Il ritmo dominante è dato dall’endecasillabo e dal settenario, nel grande alveo della tradizione lirica italiana. Frequente la rima, spesso la rima baciata, la più “bambina”, dalla quale ruzzolano e saltellano grappoli di assonanze e consonanze, vero stilema del teatro in versi di Pizzol. Poi le similitudini, fresche e inusitate, colte al volo dall’esperienza reale: Maria «contenta / come una bambina in altalena»; «Maria mi guarda come fa la luna: / sorride lontana e silenziosa»; Abramo senza eredi, «solo come un martello senza chiodi».

Una poesia tutta cose, capace di cantare l’essenziale. Il Messia ha scelto noi: Giuseppe il falegname, e l’umile Maria. Ha deciso di nascere in questa nostra famiglia.
«Oh Madonna mia! / Questa è una follia!».
E questo è tutto.


L’AUTORE

Giampiero Pizzol si occupa di teatro come attore fin dagli anni ’70 ed è tra i fondatori dello storico Teatro dell’Arca e successivamente dell’ensamble Compagnia Bella. Come autore crea decine di opere originali per il teatro in prosa e in versi, monologhi e fiabe. Sul versante musicale ricordiamo l’opera A piedi scalzi, dedicata a Edith Stein e musicata da Alessandro Nidi, e diverse collaborazioni con Ravenna Festival insieme a Simone Zanchini, Daniela Piccati, Thomas Clausen e altri musicisti. Scrive inoltre canzoni con Cialdo Capelli, Carlo Pastori e la leggenda natalizia Quell’asino di un bue con Walter Muto (L’Ocallegra Edizioni).

Sul versante del cabaret, dopo aver vinto il premio Walter Chiari ’94, collabora con numerosi comici tra cui Paolo Cevoli e Maurizio Ferrini, partecipa alla trasmissione Zelig Off con il personaggio di Fra’ Godenzo da Montecucco, è ospite anche ad altri programmi Rai, mentre a teatro porta in scena la trilogia di commedie dedicate al personaggio del solitario Ottavio – Amamaz, Bagno di nozze, La fattoria dei vitelloni per la regia di Angelo Savelli del teatro Rifredi di Firenze -, seguite recentemente da Leardo e’ Re, una rivisitazione shakespeariana firmata da Giovanni Nadiani e Tinin Mantegazza.

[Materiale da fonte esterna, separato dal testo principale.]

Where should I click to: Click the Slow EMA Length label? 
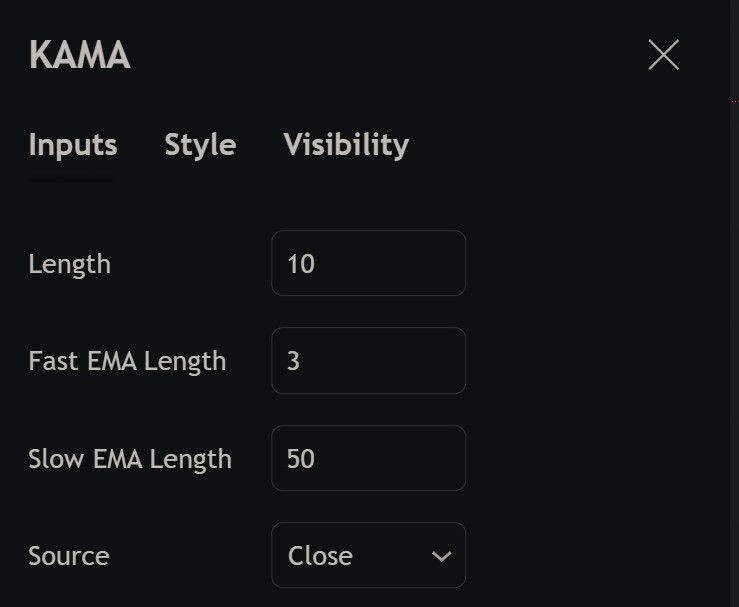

Per il teatro ragazzi scrive oltre trenta fiabe teatrali per compagnie italiane e straniere. Ricordiamo Il lupo, cappuccetto e l’angelo per il Teatro dell’Arca, I tre porcellini per il Teatro d’Artificio, Puck storia di un folletto per la Filarmonica Clown, vincitore del Festival di Porto S. Elpidio, e I musicanti di Brema per Accademia Perduta/Romagna Teatri, vincitore del Premio ETI Stregatto 2004.

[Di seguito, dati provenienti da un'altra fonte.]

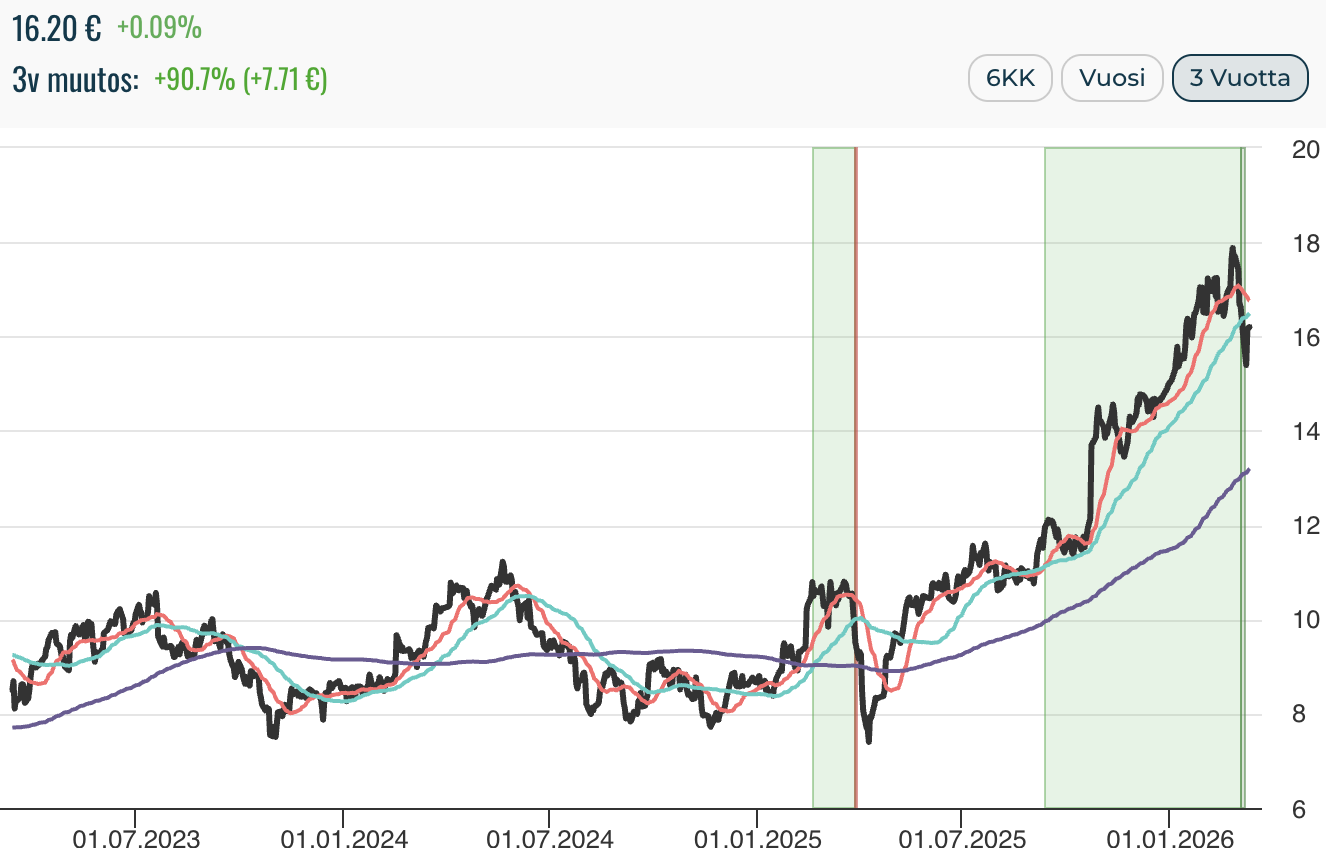1326x854 pixels.
Task: Click the large green shaded zone on the right
Action: click(1140, 300)

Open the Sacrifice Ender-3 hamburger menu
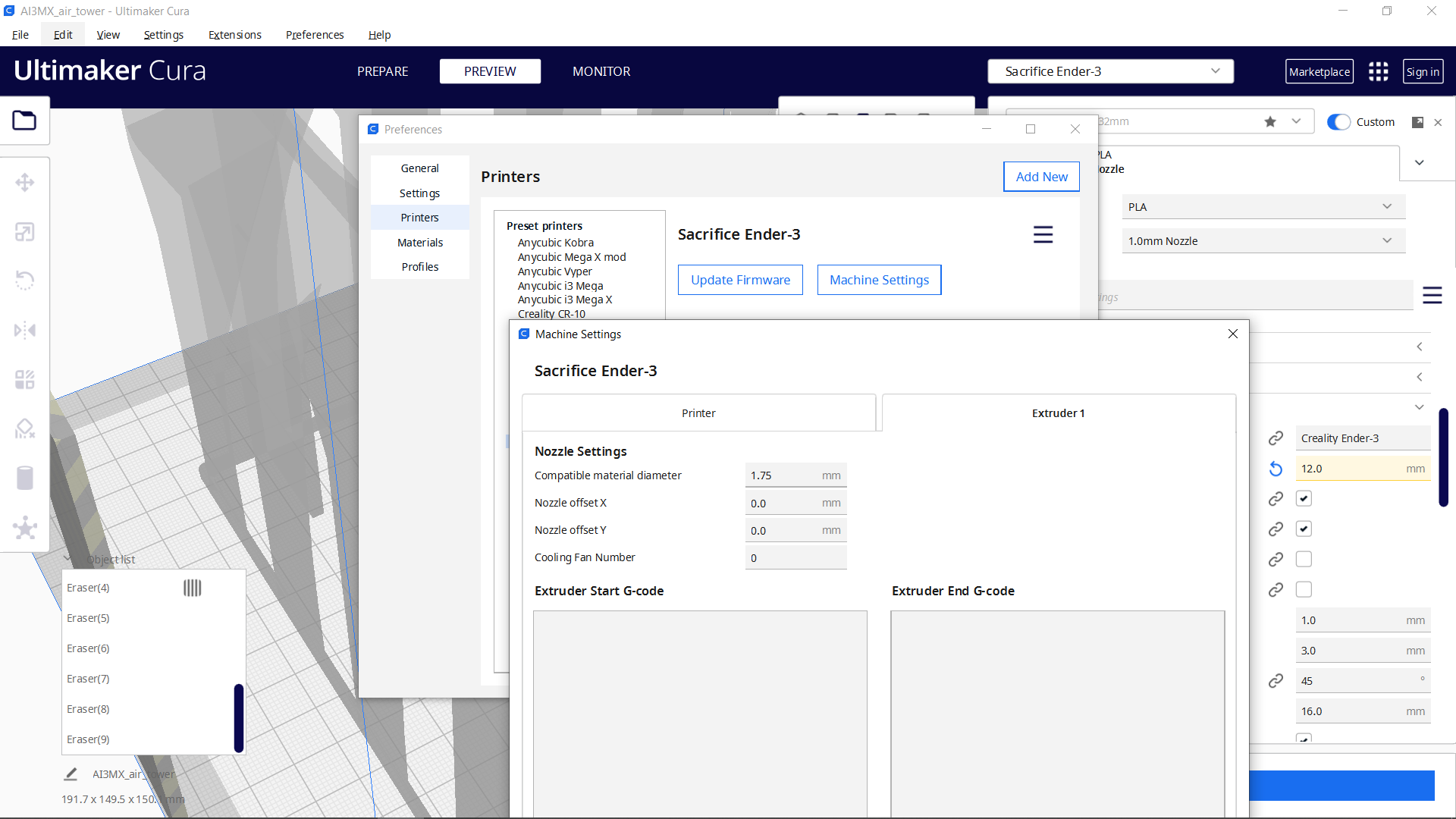point(1043,234)
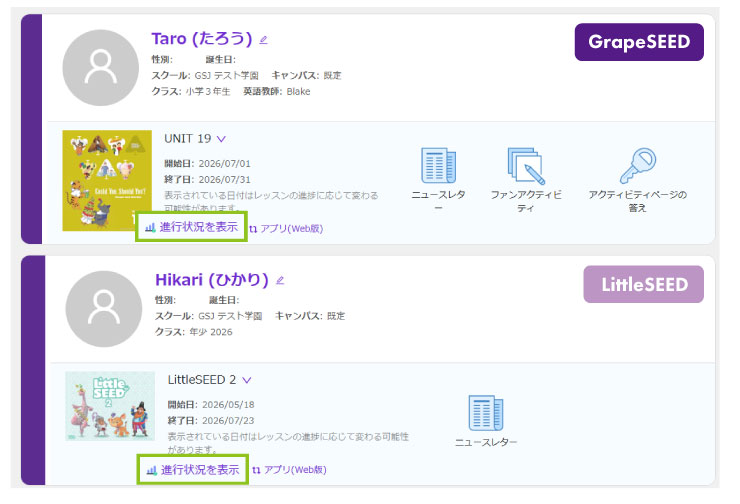The height and width of the screenshot is (504, 740).
Task: Click the Hikari (ひかり) name heading
Action: [x=211, y=279]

Cura il rapporto teatro-letteratura pubblicando libri come Occhiali da solo (Nuova Compagnia Editrice), La gazza ladra (Alta Marea), La leggenda di san Giorgio (D. U. Press) e quindi nella collana «Fiabe a teatro» dell’editore Giunti-Fatatrac: Il volo delle rondini, Un pizzico di sale, Il principe pittore, Ali di farfalle, La pecora arrabbiata. Per la casa editrice Itaca ha dato alle stampe: Turandot, Un uomo di nome Francesco, Antonio dei miracoli e, insieme a Laura Aguzzoni, il manuale di didattica Cinque+1. Il senso dei cinque sensi. Si occupa anche di educazione, tenendo corsi di formazione e collaborando con numerosi artisti tra cui il pittore Arcadio Lobato, illustratore delle storie di Maria Bambina («Piccole tracce»). La sua attività è legata al percorso artistico di Compagnia Bella.